- The Washington Times - Monday, May 18, 2009

Anyone who watched Ross Detwiler struggle to throw strikes to big league hitters in March probably wouldn’t have predicted the 23-year-old left-hander would be starting for the Washington Nationals in May.

Detwiler didn’t look anything like a major league pitcher during a ragged spring in which he posted an 8.44 ERA and walked seven batters in 5 1/3 Grapefruit League innings.

But a lot can change in two months. And when the Nationals needed to summon a fill-in starter for Monday’s game against the Pittsburgh Pirates, Detwiler was the logical choice.

“We’re very high on him, and we feel that he’s stepping up now finally in Double A,” manager Manny Acta said. “I can’t wait to see him.”

Washington’s top pick in the 2007 draft was originally expected to be on a fast track to the big leagues. He was a September call-up that season and wound up pitching one scoreless inning of relief in Atlanta. But Detwiler perhaps took a step back last season at Class A Potomac and only reached Class AA Harrisburg for the first time last month.

His numbers at Harrisburg (0-3 with a 2.96 ERA in six starts) weren’t dazzling, but team officials were pleased with the way he has refined his mechanics and battled while pitching for a struggling club. And since he easily slid into the hole in Washington’s rotation, he got the call.

Whether Detwiler gets more than one shot remains to be seen. The Nationals will need another starter Saturday against the Baltimore Orioles, but they don’t want to promise that outing to the young lefty just yet.

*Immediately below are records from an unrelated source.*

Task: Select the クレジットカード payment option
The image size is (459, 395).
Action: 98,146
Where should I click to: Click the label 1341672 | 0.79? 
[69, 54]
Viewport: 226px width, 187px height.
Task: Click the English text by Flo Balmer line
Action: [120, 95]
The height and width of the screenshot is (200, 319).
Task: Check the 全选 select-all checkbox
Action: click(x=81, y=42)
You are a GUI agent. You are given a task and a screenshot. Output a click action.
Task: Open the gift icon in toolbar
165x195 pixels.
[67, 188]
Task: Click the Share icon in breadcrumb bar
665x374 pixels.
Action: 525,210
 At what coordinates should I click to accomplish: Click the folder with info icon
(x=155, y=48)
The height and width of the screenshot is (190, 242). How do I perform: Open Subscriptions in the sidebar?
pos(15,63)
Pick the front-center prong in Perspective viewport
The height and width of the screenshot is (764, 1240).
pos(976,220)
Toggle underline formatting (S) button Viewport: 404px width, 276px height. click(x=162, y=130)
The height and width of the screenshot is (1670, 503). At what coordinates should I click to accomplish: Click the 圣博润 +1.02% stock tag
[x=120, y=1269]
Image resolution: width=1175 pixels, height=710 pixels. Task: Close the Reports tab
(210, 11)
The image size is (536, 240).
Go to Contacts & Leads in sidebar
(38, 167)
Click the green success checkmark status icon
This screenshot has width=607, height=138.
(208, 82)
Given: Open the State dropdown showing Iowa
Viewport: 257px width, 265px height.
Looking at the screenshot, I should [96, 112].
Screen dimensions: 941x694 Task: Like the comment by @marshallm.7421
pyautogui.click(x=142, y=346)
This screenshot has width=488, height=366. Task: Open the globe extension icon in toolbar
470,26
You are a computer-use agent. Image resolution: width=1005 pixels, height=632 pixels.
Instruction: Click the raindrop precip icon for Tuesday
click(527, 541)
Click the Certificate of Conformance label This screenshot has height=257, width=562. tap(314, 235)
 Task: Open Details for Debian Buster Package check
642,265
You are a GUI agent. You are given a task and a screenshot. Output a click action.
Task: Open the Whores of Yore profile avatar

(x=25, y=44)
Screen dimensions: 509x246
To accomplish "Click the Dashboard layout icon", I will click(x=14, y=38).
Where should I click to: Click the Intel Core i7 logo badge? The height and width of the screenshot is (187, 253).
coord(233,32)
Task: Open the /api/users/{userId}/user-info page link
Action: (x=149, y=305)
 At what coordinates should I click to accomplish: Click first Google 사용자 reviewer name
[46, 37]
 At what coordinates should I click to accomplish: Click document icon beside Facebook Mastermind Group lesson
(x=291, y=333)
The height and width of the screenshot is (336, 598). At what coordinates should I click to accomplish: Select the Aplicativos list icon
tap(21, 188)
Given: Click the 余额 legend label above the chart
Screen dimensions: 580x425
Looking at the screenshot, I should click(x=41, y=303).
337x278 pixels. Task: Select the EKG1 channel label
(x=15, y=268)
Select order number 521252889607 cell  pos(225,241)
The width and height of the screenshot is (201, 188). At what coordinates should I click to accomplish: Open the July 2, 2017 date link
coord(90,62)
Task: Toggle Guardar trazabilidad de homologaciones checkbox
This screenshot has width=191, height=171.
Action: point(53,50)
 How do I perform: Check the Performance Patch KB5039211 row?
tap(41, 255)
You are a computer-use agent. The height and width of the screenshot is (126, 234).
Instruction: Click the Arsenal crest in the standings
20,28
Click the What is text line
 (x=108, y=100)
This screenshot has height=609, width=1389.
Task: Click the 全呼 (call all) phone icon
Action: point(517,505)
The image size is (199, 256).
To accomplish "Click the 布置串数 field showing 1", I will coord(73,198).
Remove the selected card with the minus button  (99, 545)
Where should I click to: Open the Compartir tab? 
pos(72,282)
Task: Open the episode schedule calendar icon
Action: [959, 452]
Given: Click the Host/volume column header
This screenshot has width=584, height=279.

“We’re going to take this… one start at a time,” said acting general manager Mike Rizzo, who is also keeping a close eye on Class AAA Syracuse right-hander Craig Stammen. “He’s still in a developmental stage in his career, and we thought he was the best option for us on a short-term as a fill-in for an injured player. But long-term, we’re still trying to figure out what our options are.”

Dukes reinjures hamstring

Elijah Dukes returned to the Nationals lineup Sunday but didn’t last long.

The center fielder, who missed both of Saturday’s games with a strained left hamstring, aggravated the injury during a first-inning double in the series finale and gingerly ran the bases. He was replaced in the field the next inning by Willie Harris.

Dukes’ status is officially “day-to-day,” but the club might take a cautious approach given his history of leg injuries.

Washington was left with no healthy backup outfielders for the majority of Sunday’s game; Austin Kearns was out of the lineup for the third straight game with a left hand injury suffered when he was hit by a pitch.

Kearns did take some swings in the cage Sunday morning and said he felt much better and was available to pinch hit.

Olsen feeling ‘down’

Scott Olsen, who is being placed on the 15-day disabled list with left shoulder tendinitis, blew past reporters without answering questions before Sunday’s game.

The day before, the left-hander noticeably struggled during five innings on the mound with diminished velocity; he underwent an MRI and received a cortisone shot afterward.

“He’s feeling very down,” Acta said. “He’s a competitor. This guy threw 200 innings last year. He likes to be out there.”